One of the nicest things about growing old is the satisfaction I get from looking at my grandchildren and their friends and saying, “You kids today don’t realize how lucky you are. Back in my day, we didn’t have Ipods or IPads or MTV or YouTube. No, we had to take drugs and go to concerts!”

But as Arlo Guthrie famously said, “That’s not what I come to talk to you about.”

Winter 1966, San Antonio, Texas. I’m 16, and I didn’t fit in anywhere. That’s why I usually spent my after-school hours in the base library on Brooks Air Field, getting lost in so many different worlds.

The word geek had a different, darker, meaning back then. It meant the scarey inhabitants of carnival and circus freak shows. Or I suppose in our world of politically correct euphemisms, we’d call them “sideshows.”

Anyway, what do you call a 16 year old kid who’s into Sci-fi (although back then it was “Science Fiction”) in 1966?

I’m sure that a lot of my friends in those days would have said, “Queer,” a title that would have been tantamount to a social death sentence, but one which I embrace with pride and honor today.

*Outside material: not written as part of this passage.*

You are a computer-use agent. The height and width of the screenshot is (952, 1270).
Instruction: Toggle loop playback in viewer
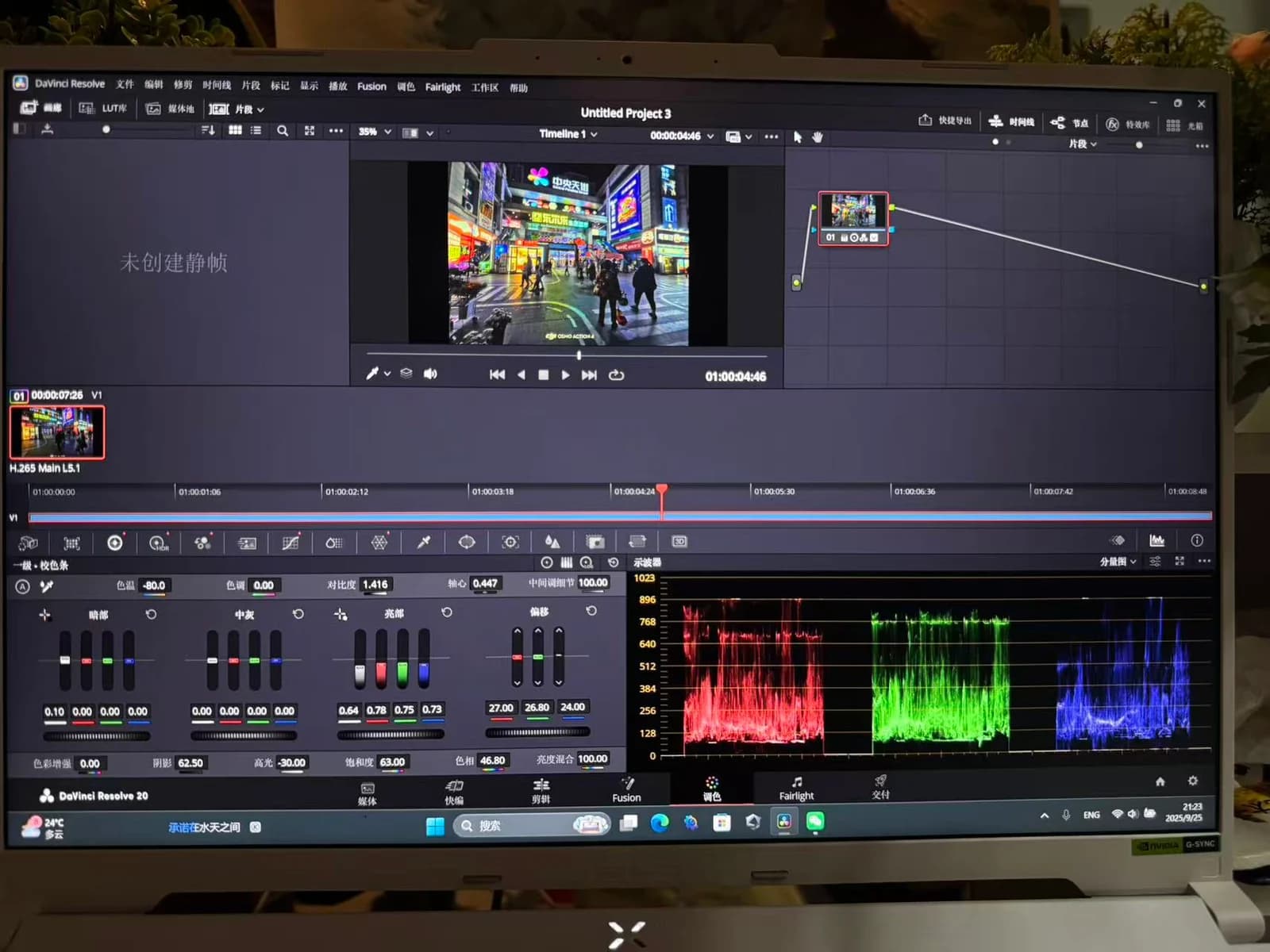coord(617,375)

But that’s neither here nor there. What’s important is how, once I had gone through the entire canon of Sherlock Holmes, I asked if there were any other authors like Conan Doyle. She led me to the shelves and showed a few books by Jules Verne. I settled on one title, “An Antarctic Mystery.”

It was in an anthology of Verne’s stories, and after I read it I continued with the other stories. They intrigued me so much that I eventually discivered — and read — “Twenty Thousand Leagues Beneath the Sea.”

From then on, I was addicted.

My thoughts could be graphed like lightning bolts

My ADHD-addled brain makes weird connections. From Sci-fi, I moved onto action and adventure, which introduced me to Martin Caidan who, interestingly enough, wrote an actual Sci-fi novel based on flying. This was years before anyone dreamed of developing his “Cyborg” into a hit television series called “The Six-Million Dollar Man.”

From there it was back to the classics. After reading (devouring? inhaling?) Verne, it was on to H. Rider Haggard and his chronicles of “She.” Interestingly enough, Mr. Rumpole (of the Bailey) used her formal title — She Who Must be Obeyed — to refer to his wife in the PBS television series.

(There’s that ADHD again, making connections so fast I almost can’t keep up.)

Over the years my love affair with science fiction only grew stronger. One of the best developments to the genre was the switch from “Science Fiction” to the more inclusive “Sci-fi,” reflecting the new trend of stories like The Hobbit, which were works of fantasy, but not like other fantasies (Alice in Wonderland, The Wizard of Oz, etc.)

Then, in 1968, Stanley Kubrick and Arthur C. Clarke launched what was to become the Grandmother of All Sci-fi Movies.

2001: A Space Odyssey might seem a bit outdated today, but in 1968 it truly was a groundbreaking production. Suddenly, Sci-Fi had hit the big time. Instead of the 1950s grade-B offerings we were used to, with aliens being depicted wearing gorilla costumes with fishbowls over their heads and topped off with colanders, or huge radioactive blobs of chewing gum oozing their way down the streets of Any town USA until defeated by a young Steve McQueen, we now had REAL SCIENCE!

And it caught on. Oh, not right away. It took a few more years before George Lucas produced American Graffiti (with a young Harrison Ford) in order to finance his Star Wars vision. Finally we had a Sci-Fi production that was more than just cops and robbers in space.

I loved Star Wars — right up to the point when Lucas abandoned plot and characters in favor of special effects. Sure, we love candy, but too much of it becomes cloying.

And don’t get me started on how Disney has taken an epic tale of good vs. evil on an intergalactic scale and reduced it to the boring story of one family. After all these years of progress, we’re reduced to the Sci-Fi version of Dallas.